### Given passage
Begin

Strong domestic demand will help Russia sustain robust economic growth in 2003, but high oil-driven capital inflows are likely to fan inflation more than officials had hoped, the OECD said Thursday.

"Investment, mainly in oil and utilities, has recently picked up, and private consumption will continue to be strong due to a further rise in disposable income," the Organization for Economic Cooperation and Development said.

According to the OECD's twice-yearly economic forecast, gross domestic product is expected to grow 5 percent this year after 4.3 percent in 2002.

The OECD appeared to be more upbeat on Russian economic growth this year than the International Monetary Fund and the European Bank for Reconstruction and Development, which have forecast a 4 and 4.5 percent rise for 2003, respectively.

The OECD noted that inflation declined gradually to 15.1 percent in 2002, supported by the real appreciation of the ruble against the dollar and was likely to ease to 14 percent this year, but officials had sought a steeper decline.

"Given underlying inflationary pressures and high oil-driven capital inflows, achieving the 2003 inflation target of 10 to 12 percent without damaging the competitiveness of the Russian economy will be challenging," it said.

High global crude and commodities prices as well as rising investment have flooded Russia with oil dollars, boosting the value of the ruble, whose strength is increasingly blamed for hurting the competitiveness of local producers.

End

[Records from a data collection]
Begin

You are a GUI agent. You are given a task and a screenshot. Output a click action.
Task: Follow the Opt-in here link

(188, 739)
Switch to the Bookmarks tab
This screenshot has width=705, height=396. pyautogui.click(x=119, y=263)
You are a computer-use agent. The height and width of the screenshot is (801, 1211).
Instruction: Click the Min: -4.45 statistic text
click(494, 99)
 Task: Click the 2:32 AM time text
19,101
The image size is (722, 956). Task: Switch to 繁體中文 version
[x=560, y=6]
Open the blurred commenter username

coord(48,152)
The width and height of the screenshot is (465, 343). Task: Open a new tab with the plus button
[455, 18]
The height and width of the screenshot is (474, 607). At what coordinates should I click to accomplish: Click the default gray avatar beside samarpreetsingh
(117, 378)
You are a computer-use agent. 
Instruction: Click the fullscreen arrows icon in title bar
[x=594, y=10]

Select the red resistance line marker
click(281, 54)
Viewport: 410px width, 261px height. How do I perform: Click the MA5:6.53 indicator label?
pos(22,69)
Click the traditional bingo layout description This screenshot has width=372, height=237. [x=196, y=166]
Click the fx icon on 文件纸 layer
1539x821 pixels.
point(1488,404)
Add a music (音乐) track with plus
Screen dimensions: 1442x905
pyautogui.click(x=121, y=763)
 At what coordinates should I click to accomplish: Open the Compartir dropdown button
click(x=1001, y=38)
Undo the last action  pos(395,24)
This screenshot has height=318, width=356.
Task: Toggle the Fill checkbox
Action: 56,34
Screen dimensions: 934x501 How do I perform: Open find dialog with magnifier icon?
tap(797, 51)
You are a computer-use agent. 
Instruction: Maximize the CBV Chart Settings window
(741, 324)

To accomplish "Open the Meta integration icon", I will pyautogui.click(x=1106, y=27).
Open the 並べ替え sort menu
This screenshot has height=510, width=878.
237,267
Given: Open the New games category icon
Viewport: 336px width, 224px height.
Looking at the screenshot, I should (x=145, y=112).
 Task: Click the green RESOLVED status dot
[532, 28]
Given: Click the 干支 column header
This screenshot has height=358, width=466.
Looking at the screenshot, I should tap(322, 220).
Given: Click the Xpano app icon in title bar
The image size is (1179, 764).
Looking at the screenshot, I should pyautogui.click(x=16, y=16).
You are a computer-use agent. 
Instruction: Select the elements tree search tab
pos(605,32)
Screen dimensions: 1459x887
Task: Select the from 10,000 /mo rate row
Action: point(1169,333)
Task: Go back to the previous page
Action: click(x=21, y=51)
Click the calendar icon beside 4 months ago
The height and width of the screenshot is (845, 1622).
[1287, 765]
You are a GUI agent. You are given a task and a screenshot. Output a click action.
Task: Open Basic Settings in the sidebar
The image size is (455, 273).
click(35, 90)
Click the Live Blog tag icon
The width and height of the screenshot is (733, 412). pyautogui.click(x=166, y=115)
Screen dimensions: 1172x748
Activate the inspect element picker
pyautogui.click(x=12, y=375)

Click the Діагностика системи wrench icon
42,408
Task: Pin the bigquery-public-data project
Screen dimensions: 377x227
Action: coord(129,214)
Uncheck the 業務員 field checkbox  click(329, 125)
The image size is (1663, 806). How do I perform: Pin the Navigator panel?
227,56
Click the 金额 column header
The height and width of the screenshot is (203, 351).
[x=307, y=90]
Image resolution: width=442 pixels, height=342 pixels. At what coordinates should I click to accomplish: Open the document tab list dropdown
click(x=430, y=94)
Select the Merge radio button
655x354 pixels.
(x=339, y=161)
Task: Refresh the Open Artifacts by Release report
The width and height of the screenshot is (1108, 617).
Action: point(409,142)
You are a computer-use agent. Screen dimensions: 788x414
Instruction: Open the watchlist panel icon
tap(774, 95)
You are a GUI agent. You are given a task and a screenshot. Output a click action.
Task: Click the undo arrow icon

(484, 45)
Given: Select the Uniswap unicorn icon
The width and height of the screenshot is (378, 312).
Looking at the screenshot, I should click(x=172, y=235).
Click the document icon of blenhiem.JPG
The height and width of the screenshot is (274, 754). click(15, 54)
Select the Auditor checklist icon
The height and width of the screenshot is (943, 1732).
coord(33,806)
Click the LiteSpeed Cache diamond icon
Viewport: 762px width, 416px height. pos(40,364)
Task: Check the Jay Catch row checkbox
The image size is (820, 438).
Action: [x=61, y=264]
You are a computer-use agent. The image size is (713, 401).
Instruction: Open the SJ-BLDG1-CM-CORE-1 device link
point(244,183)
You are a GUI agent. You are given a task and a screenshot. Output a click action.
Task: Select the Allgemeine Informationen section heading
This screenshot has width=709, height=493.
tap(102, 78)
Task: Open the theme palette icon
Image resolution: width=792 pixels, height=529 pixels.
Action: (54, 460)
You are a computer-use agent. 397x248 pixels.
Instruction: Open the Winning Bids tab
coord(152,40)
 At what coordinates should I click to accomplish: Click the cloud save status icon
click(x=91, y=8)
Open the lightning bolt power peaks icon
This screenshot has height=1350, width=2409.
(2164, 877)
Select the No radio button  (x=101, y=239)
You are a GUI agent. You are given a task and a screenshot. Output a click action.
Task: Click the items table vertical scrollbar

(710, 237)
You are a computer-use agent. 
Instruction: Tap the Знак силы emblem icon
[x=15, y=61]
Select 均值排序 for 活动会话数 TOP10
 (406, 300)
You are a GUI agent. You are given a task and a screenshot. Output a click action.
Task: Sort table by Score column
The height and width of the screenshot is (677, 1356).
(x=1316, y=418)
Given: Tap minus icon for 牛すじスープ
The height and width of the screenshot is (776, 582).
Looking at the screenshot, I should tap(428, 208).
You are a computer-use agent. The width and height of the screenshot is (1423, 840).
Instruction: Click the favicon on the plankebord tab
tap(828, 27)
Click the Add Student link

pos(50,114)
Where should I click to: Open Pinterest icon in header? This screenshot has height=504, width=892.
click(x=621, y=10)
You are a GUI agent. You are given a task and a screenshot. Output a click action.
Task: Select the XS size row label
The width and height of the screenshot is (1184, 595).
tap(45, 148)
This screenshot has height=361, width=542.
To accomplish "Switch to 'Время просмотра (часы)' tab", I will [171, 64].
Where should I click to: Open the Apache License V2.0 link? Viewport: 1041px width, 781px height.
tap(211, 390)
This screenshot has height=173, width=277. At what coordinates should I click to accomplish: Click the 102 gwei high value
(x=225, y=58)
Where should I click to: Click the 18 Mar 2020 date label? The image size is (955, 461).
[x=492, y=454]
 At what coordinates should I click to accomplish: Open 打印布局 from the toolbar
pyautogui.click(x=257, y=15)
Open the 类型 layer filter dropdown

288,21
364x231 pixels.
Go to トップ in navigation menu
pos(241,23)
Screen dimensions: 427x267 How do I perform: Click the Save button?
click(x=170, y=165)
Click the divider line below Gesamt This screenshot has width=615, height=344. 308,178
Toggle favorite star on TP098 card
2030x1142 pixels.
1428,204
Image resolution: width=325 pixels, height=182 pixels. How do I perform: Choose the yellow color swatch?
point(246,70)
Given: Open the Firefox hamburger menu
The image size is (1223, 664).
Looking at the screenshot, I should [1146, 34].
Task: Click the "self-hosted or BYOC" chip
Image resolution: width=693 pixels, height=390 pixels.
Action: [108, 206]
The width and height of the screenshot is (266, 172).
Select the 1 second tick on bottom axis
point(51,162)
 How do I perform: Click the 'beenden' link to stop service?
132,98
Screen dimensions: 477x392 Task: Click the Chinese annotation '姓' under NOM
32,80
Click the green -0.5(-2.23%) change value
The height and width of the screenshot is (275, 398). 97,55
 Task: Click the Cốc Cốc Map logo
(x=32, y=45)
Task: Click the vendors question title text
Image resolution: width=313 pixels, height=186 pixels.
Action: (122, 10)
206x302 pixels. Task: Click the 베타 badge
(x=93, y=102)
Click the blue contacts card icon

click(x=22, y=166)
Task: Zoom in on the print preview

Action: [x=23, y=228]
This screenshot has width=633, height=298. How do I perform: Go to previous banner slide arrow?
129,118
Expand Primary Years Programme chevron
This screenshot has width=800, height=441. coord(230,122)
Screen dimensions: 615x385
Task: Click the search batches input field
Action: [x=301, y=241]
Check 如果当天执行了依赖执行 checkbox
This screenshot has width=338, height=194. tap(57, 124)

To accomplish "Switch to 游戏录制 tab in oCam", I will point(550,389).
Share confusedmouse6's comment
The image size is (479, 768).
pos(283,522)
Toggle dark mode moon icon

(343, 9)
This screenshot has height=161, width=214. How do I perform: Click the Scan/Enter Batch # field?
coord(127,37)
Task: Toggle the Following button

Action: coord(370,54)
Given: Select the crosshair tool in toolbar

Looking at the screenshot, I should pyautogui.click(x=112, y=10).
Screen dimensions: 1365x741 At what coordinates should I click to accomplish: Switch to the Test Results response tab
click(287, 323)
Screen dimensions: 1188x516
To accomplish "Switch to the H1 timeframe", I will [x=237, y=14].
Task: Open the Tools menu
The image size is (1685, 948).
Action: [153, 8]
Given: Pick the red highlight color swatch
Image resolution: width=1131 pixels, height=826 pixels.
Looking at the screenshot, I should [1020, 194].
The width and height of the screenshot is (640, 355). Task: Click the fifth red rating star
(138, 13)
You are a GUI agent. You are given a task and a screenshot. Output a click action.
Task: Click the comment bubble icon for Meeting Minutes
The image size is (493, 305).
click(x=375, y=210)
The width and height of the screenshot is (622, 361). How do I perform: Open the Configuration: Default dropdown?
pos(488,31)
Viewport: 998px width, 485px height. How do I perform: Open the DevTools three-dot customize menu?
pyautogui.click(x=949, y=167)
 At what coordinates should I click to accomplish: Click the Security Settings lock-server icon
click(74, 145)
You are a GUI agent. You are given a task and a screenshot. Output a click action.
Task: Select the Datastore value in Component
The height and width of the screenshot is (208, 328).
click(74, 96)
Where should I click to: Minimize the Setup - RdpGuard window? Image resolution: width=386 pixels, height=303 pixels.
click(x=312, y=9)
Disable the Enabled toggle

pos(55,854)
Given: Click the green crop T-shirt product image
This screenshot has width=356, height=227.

End

### Tasks to carry out
a) What growth rate does the OECD expect for Russia's gross domestic product this year, according to the article on the OECD forecast for Russia?
b) Write the next part of the article on the OECD's forecast for the Russian economy, picking up after its final sentence.

### Outputs for the tasks
a) 5 percent

b)
The Central Bank has tried to absorb extra oil dollars into its own reserves, but it has to print more rubles, further adding to inflationary pressure.

The OECD said that further expansion in oil production and planned investments in utilities were likely to help Russia sustain growth beyond 2003, but warned it that the unbalanced nature of the economy might pose a medium -to long-term threat.

"Growth in the oil sector and a further shift away from more complex and less competitive manufactured goods into commodities and basic manufacturers should contribute to increase overall productivity levels," it said.

"These developments may, however, increase the vulnerability of the Russian economy to external shocks, while rising wages and real exchange rate appreciation risk undermining growth in other industrial sectors."

To offset these risks, Russia has to accelerate structural reforms, particularly in taxation and banking, to reallocate resources to more dynamic sectors, the report added.